We can also see that for all cohorts the labor force participation is rather constant between age 45 and 50. This finding provides prima-facie evidence for our prime working age hypothesis which we presented in the introduction. Furthermore, we can also observe a dip in the labor force participation rates around age 30 (especially for the 1961 cohort). A possible explanation is that in the past a considerable fraction of women temporarily stopped working once they got their first child. However, this ‘child valley’ in the labor force participation rate has almost completely disappeared for the younger generations. So, there could be differences in the age effects between different cohorts. To model this, we should allow for interaction effects between age and cohort effects. We choose to drop all observations born after 1963 in order to evade this issue. We also drop all observations younger than 25, because these observations may not have completed their education yet. Consequently, we are left with an estimation sample consisting of 23,684 observations from 7240 respondents. Table 1 provides some summary statistics of the dependent variable and all explanatory variables. Next to age, cohort and period variables, our regression models will also include the following control variables: dummy variables indicating the nationality of the respondent (Dutch), marital status (Partner), the presence of children in the household (ChildHome), and education level.

Table 1 Summary statistics (23,684 observations)

3 Strategies to Address the APC Problem

In this section, we will elaborate on the APC identification problem and discuss methods to address this issue. First we will explain the essence of the APC identification problem.
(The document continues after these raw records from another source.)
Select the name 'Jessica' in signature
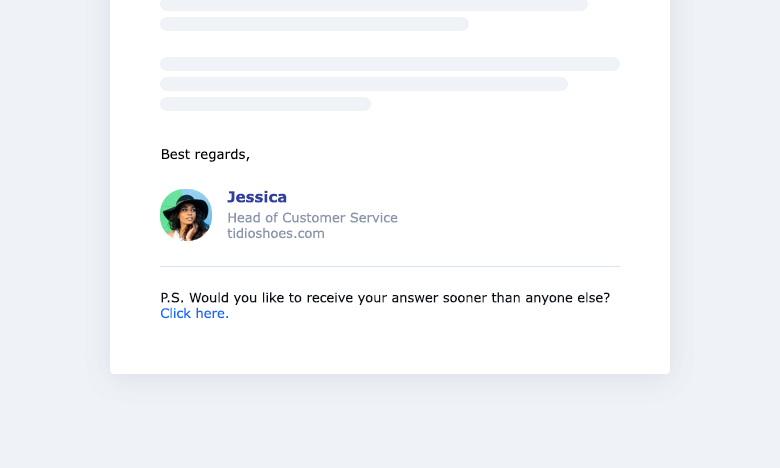Viewport: 780px width, 468px height. click(257, 197)
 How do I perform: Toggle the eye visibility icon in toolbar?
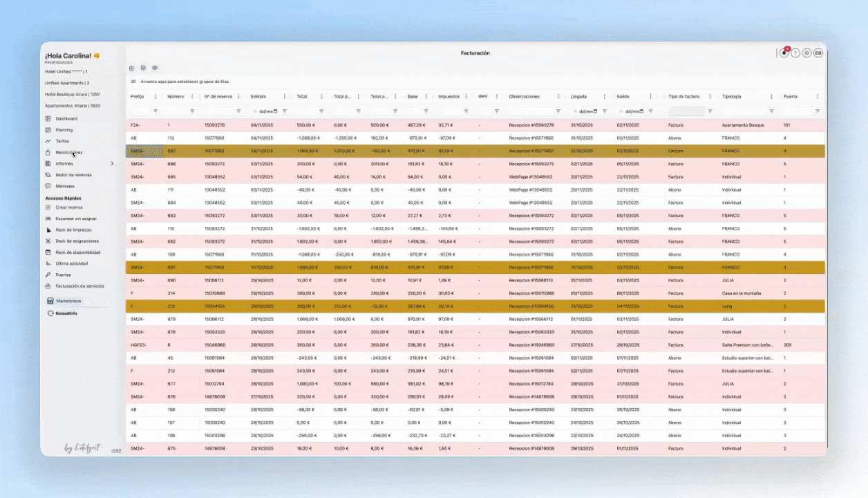155,68
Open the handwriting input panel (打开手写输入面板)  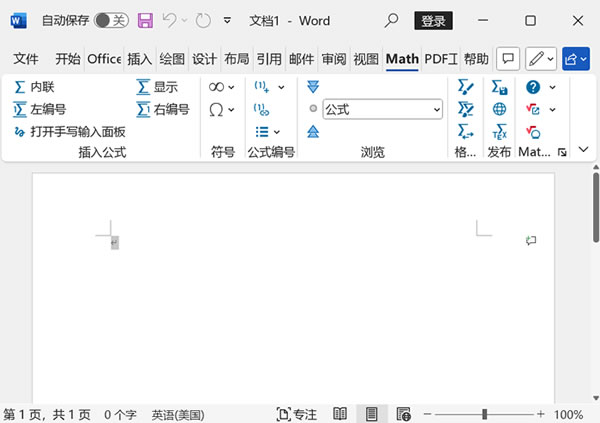[x=70, y=131]
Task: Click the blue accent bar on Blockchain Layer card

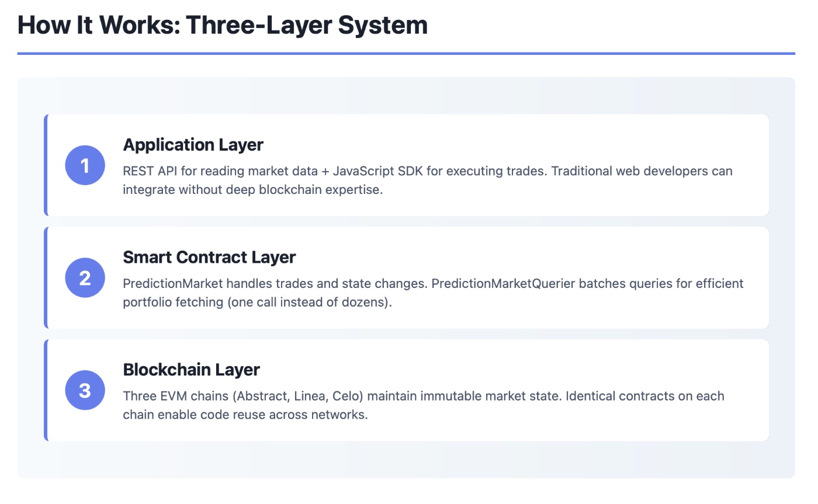Action: click(x=46, y=390)
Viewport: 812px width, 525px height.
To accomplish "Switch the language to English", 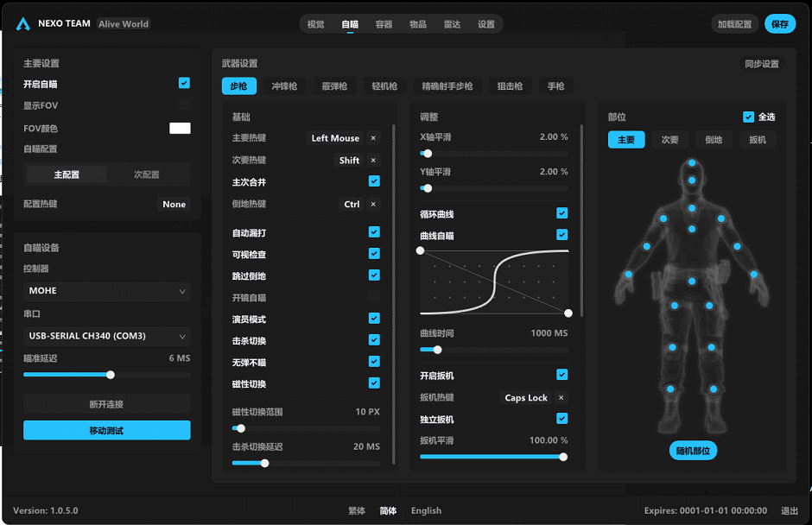I will point(426,510).
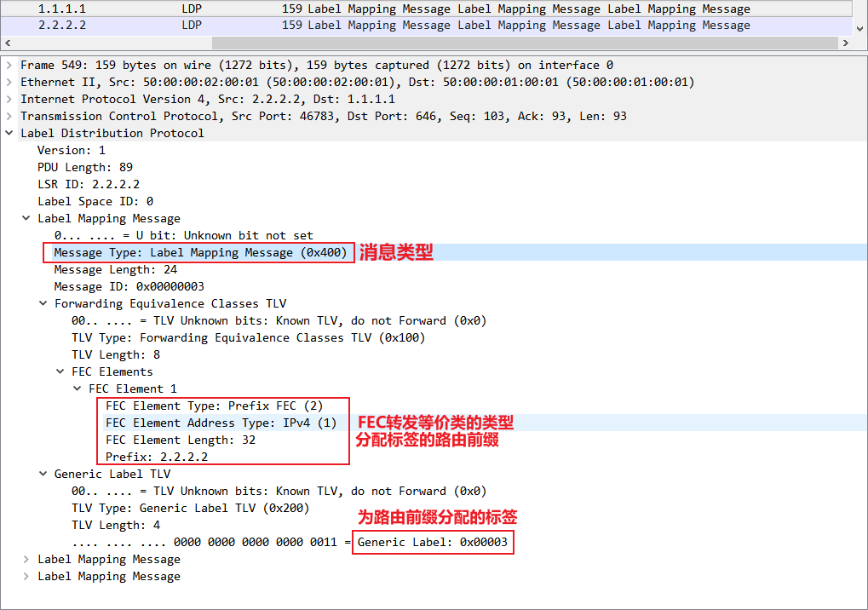Collapse FEC Element 1 arrow
Viewport: 868px width, 610px height.
coord(78,389)

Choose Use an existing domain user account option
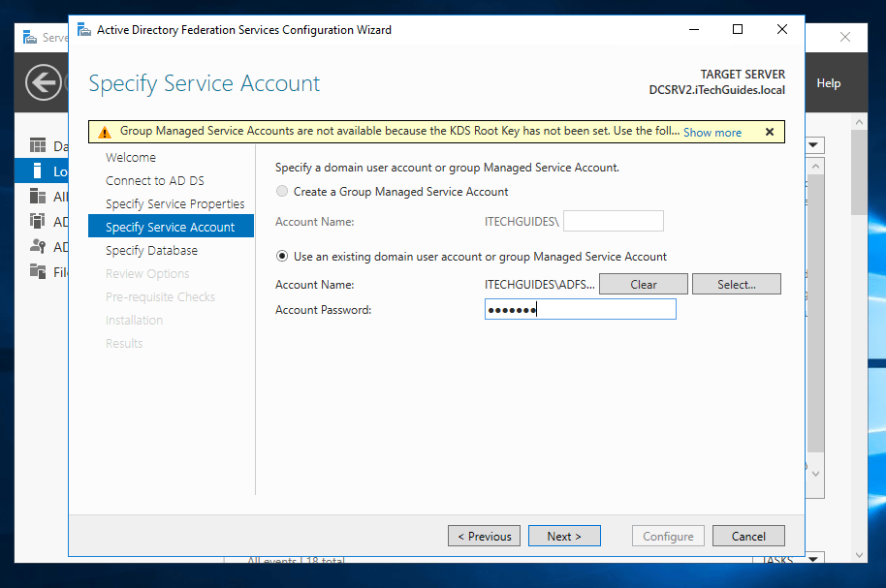(281, 258)
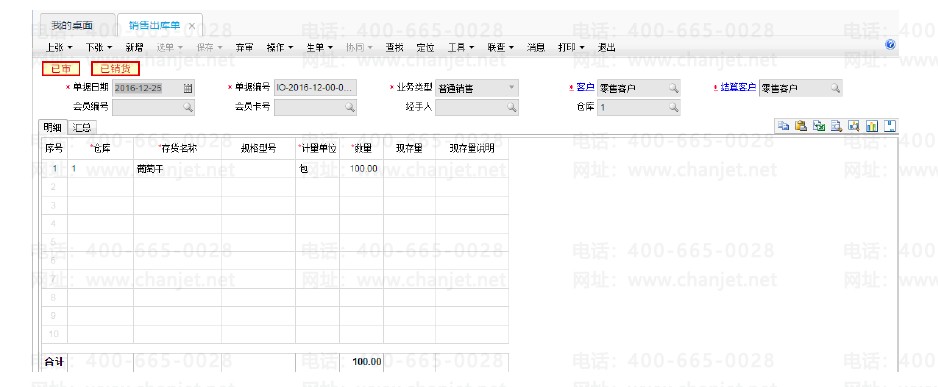Open the 工具 dropdown menu
Screen dimensions: 938x387
coord(461,47)
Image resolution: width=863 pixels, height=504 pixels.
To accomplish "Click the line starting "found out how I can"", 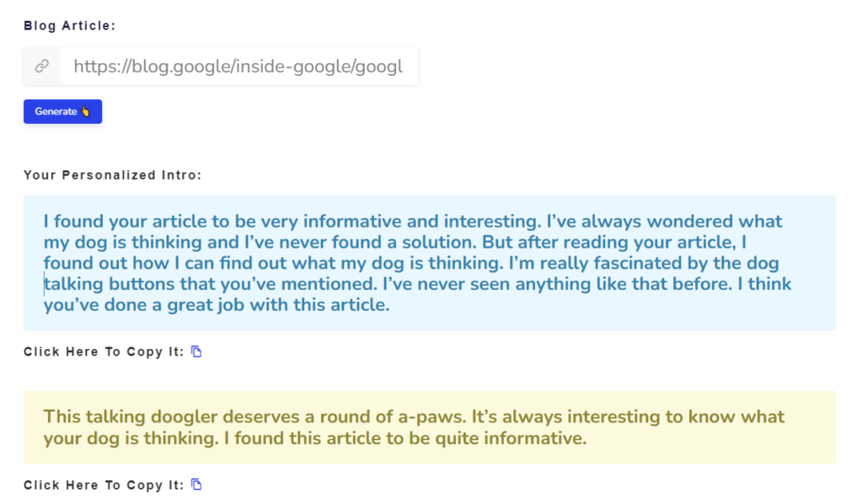I will (411, 263).
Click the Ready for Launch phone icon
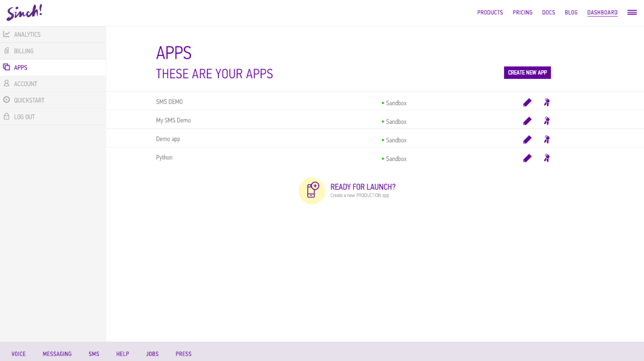644x361 pixels. (312, 191)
Secondly, we will extensively review the paper of De Ree and Alessie (2011) to better understand which conclusions can be drawn from the data without making any identifying assumptions. Then, we will elaborate on three model assumptions as to identify the age period and cohort effects. Finally, we will explain the empirical strategy that we will apply in this paper.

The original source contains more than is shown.